In The Danger Zone

In The Danger Zone

This morning I woke with danger on my mind.

All night I'd tossed and turned through a long zigzagging stream of disastrous dreamscape - the hot weather no doubt to blame.

Danger and safety are inseparable themes in my travels, as they are in my dreams, a Yin and Yang that occupy both waking and sleeping mind.

Over the last thirty years, I've spent the bulk of my adult life living and travelling in regions of the world where safety is a notion that holds almost no solid value at all.

In a great many countries, the daily newspapers are packed with tales of terror: Buses swerved off roads into ravines, warehouse infernos, explosions ripping through factories, poison gas leaks, and all the rest.

As a child I grew up in the tranquil lime-green countryside of Kent, a place where almost nothing unsafe ever occurred.

For adults, it was blissful. For children, it was boredom beyond belief.

The way I saw it then, danger equalled real life.

Each evening, I'd sit on the sofa with my knees pushed up under my chin, and watch the world news on TV, gripped with deranged longing - a longing for danger.
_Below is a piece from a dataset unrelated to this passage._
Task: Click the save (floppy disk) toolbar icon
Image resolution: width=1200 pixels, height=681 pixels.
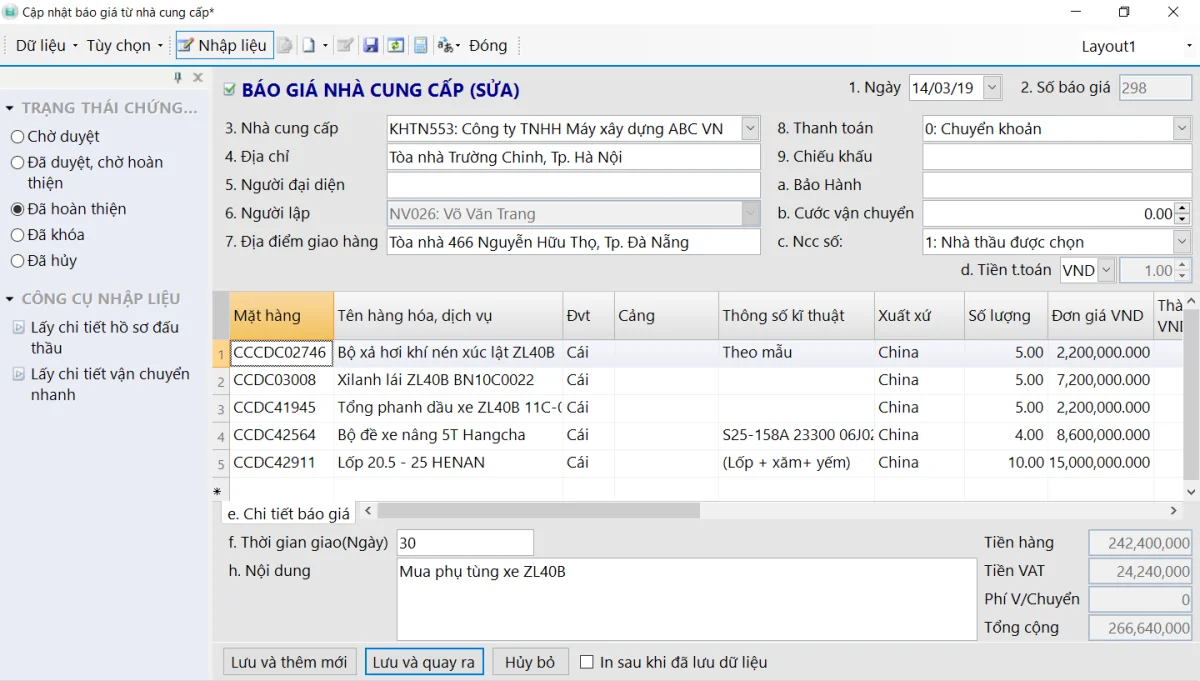Action: click(x=370, y=46)
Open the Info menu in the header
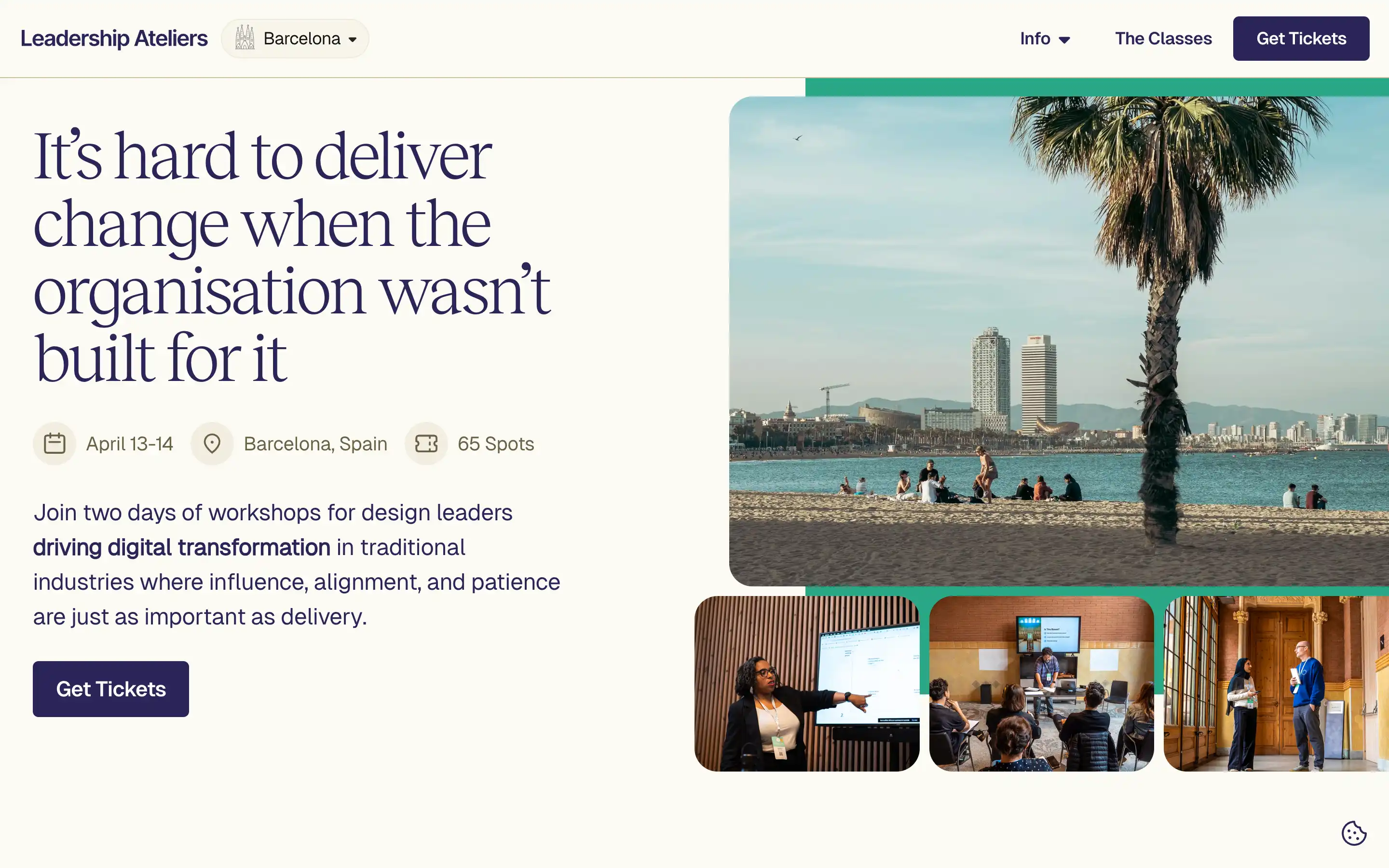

Everyone else had wars and accidents, natural disasters and even serial killers. But, in Langton Green, we had nothing remotely dangerous at all.

So, in my teens, I set off to Africa in search of the kind of danger I'd only ever seen in the square frame of our TV.

From the first day my pristine hiking boots touched the Dark Continent's red clay soil, I was introduced to a lack of safety on a profound and irresistible scale. Rattling around the continent in buses without seat belts, windows or brakes, I glimpsed through a keyhole into what I imagined was the default setting of the world.

A world where life's cheap, and where it's lost in the blink of an eye for a myriad of reasons - most of them utterly avoidable. It was all so very different from life in Langton Green.

Africa in the 80s was a dominion overrun with famine and war. As my hiking boots turned gradually from pristine to battered, I witnessed a kaleidoscope of woe in corners of the continent.

The thing that affected me wasn't so much the big-ticket disasters - the civil wars and mass starvation. In many ways they were just too whopping to take in. What touched me more was the stream of senseless injury, maimings and death, resulting from corners cut, backhanders paid, and a general erosion of the kind of values that were so central to life in my childhood.

On the journeys I've made since my first African travels, my diaries have chalked up a catalogue of misfortune: A bus upside down in the Ethiopian Highlands, the dead and dying scattered all around. A gas leak in Rajasthan that took out an entire block, cutting short so many lives. A riverboat in the Brazilian Amazon which became a death ship all because the captain was passed out from gut-rot brew.

As time has slipped by, and as I've aged, my own longing for danger has waned. Looking back, I shake my head at all the times I've diced with Death and enjoyed it because of my own short-sightedness. I think of too many friends lost to shootings, hijackings, bandits, car wrecks, and incoming fire.

But it was a single event that flipped me from being a danger-junkie to a safety-nut - an event which took place on a baking Sunday morning in Morocco.

Almost fifteen years ago, I bought a magical rambling riad in one of Casablanca's great shantytowns, and promptly dragged my family to live there. One of the reasons for the life-shift was to give my kids a good long dose of reality - the kind never visited on my own childhood.

In the years since relocating to Morocco, I've witnessed every imaginable variety of accident. Moroccans believe that the future 'is written'. They say trying to shape what will happen is largely a waste of time. It's a mind-set that helps lessen the pain supplied by unexpected trauma. You could argue that it leads to recklessness as well.

A few years ago, on that roasting hot Sunday morning, I was just about to drive downtown with my kids, when the guardian stumbled out from the garden. His hand was almost severed, in an injury worthy of a low-budget horror flick.

The day before he'd begged me to buy an angle-grinder - not an entry-level one, but a device worthy of a man with a crazed lust for power tools. Having never used an angle-grinder before, and wild with enthusiasm for the equipment, the accident was as swift as it was absolute.

After almost bleeding to death during the high-speed race to the hospital, I tracked down the best hand surgeon in Africa. Having inspected the wound, he did a karate-chop kind of a motion at right angles to his own wrist. 'Amputation,' he hissed confidently. 'Simple and economical.' The guardian grimaced. Regarding him as a member of our family, I promised to do all I could to save his hand.

A series of complex operations followed, then months of physiotherapy. The hand was saved, and it regained almost full mobility and strength.

I often find myself wishing we could pause time, a moment before a catastrophe strikes. But, I suppose, in a way we can.

If we question how events spun from our actions will play out, we'll see the world around us in a different way. By re-evaluating seemingly-safe situations right now, observing them from other angles, we may save ourselves - and avoid edging blindfold into the danger zone... whether it lie in the world around us, or deep inside our dreams.